Longtime city of Buckley employee and volunteer firefighter John Justice was surprised to receive the Families First Coalition’s final White River Communities Champion Award during the Buckley City Council meeting June 28.
The retired city employee and Vietnam War veteran joined White River School District volunteers Diane Robinson and Kristi Shafer as the first recipients for what the Coalition hopes will become an annual award honoring the unsung heros who volunteer in their community.
The FCC, a 15-year-old Buckley area organization, is made up of community, city, school, business and health and human service leaders who promote activities and partnerships that support the health and human service needs of individuals, youth and families in order to strengthen White River area communities. Monica Gaub served as committee chair for the project.
She and FCC Facilitator Amy Molen said they hope to present the award annually to recognize the commitment of those who make the community a better place to live, learn and grow.
“There are many wonderful individuals and groups who give of their time and talent to help others and make both small and large contributions within the White River School District,” Molen said. “Their contributions do not go unnoticed, be it within their organization, school, or community they serve in or by the lives they alter along the way. They are often behind the scenes, or the extent of how they impact others is not always known. For many, it is their life’s work.”
The committee sifted through several nominees before making this year’s selections.
Justice has been a Buckley volunteer fire fighter for more than 25 years. His letters of recommendation pointed out the countless hours he has spent helping with the fire department’s year-round activities as well as lending a hand around the city whenever necessary. He also went to New Orleans to help with Hurricane Katrina.
“We’ve been lucky enough to have John as our next door neighbor, but we’ve witnessed him be a ‘neighbor’ to the entire community,” wrote one letter writer.
“He has never turned down a request for help and he does all these things without the expectation of anything in return – that is the sign of a community champion,” wrote another.
Robinson and Shafer have been volunteering in their respective schools for decades.
Robinson began volunteering first in the Wilkeson Elementary library, as an assistant in 2003, and most recently with teacher Cindy Thompson.
“The special thing about her was that she was not a parent, but a grandparent of two of our students,” Thompson wrote. “Her oldest grandchild graduated from White River High School last year and her youngest is in high school. Diane still faithfully comes every week to help at Wilkeson Elementary.
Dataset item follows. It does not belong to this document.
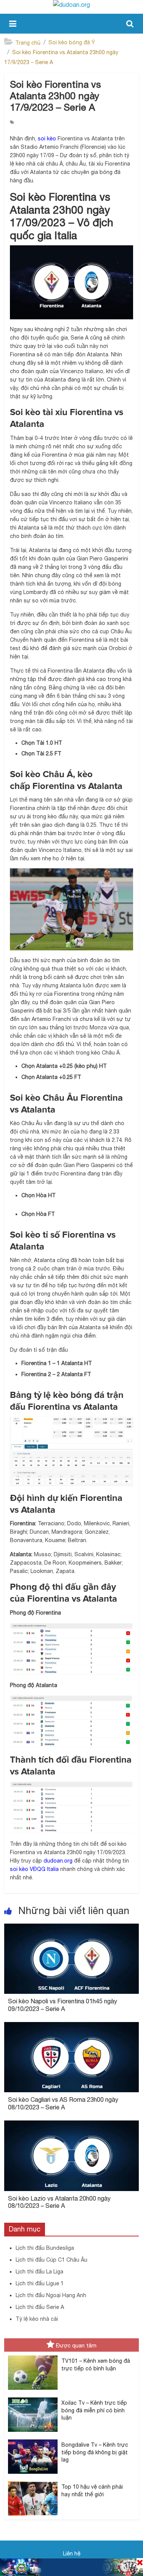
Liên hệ (71, 2553)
“It is hard to find dependable volunteers and Diane’s commitment to our school for over eight years is amazing.”
Shafer has been a parent volunteer at Foothills Elementary for more than 17 years. Her sons finished their education there many years ago.
She has also been a PTA executive board member as well as being active with that organization at the state level. She too volunteered in the school’s library, where she would spend three to four days a week when the district’s library position was eliminated.
“Kristi is a valuable part of the Foothills family,” one recommendation letter noted. “She has touched the lives of countless students over the years in ways she may never know. She is loved by all staff and students alike. The hours and energy she gives of herself is truly noticed and appreciated by all who know her and treasure her friendship.”